Let's consider the payoff matrix for the minority game first, assuming the "loot" is $6 million.

       0 0 0     A,B,C all get $0
       0 0 1     A and B escape and share ($3 each), C gets $0
       0 1 0     A and C get $3 each, B gets $0
       0 1 1     A escapes and gets $6, whereas B and C get $0
       1 0 0     A gets $0, B and C get $3 each
       1 0 1     B gets $6, A and C get $0
       1 1 0     C gets $6, A and B get $0
       1 1 1     All escape and get $2 each.

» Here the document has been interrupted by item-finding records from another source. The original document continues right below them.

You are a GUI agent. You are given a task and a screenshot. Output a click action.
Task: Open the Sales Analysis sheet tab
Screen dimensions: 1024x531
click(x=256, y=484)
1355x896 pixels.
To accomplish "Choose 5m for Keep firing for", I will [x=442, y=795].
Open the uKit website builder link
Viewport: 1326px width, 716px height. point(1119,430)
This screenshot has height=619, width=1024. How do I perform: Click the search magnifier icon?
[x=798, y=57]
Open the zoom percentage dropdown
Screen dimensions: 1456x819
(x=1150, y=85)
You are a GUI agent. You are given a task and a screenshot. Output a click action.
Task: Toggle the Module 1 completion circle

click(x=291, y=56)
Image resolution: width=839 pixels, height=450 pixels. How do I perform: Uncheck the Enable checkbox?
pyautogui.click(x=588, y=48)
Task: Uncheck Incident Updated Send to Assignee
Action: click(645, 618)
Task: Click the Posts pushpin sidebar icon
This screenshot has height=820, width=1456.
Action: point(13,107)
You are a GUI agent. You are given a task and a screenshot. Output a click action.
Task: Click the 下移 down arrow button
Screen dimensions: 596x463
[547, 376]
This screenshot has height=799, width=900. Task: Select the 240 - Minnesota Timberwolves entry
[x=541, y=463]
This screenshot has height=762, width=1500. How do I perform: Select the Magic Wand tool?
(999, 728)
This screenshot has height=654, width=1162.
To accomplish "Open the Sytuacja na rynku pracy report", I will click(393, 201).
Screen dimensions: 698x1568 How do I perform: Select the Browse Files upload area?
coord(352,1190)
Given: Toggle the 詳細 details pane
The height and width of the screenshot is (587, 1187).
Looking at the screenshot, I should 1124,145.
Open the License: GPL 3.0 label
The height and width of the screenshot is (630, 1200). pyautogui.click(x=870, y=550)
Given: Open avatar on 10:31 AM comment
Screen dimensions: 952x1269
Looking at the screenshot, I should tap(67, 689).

Thus, in Java, we will represent the above payoff matrix as follows:

  public static final int[][] THREE_PLAYER_MINORITY = {
	{0,0,0, 0,0,0 },
	{0,0,1, 3,3,0 },
	{0,1,0, 3,0,3 },
	{0,1,1, 6,0,0 },
	{1,0,0, 0,3,3 },
	{1,0,1, 0,6,0 },
	{1,1,0, 0,0,6 },
	{1,1,1, 2,2,2 }
    };

Notice that in the minority game, each player can win a lot by being in the minority. In other words, this variation corresponds to a higher standard of evidence required by the police. If we instead only require majority concurrence (go with the majority), we get a slightly different payoff matrix:
```
  public static final int[][] THREE_PLAYER_MAJORITY = {
	{0,0,0, 0,0,0 },
	{0,0,1, 3,3,0 },
	{0,1,0, 3,0,3 },
	{0,1,1, 0,3,3 },
	{1,0,0, 0,3,3 },
	{1,0,1, 3,0,3 },
	{1,1,0, 3,3,0 },
	{1,1,1, 2,2,2 }
    };
    
```

Thus, depending on the game-type, you will get one of three matrices when the simulator calls your playGame method.

What to submit:

Your source code for your two strategies, appropriately named. Note that each class must implement all the methods, and must contain code for both 2-person and 3-person games. Do NOT use separate files for 2-person and 3-person games.
Results (on paper) of playing your strategies against each other.

We will find some time in class to play the full competition. It should be exciting.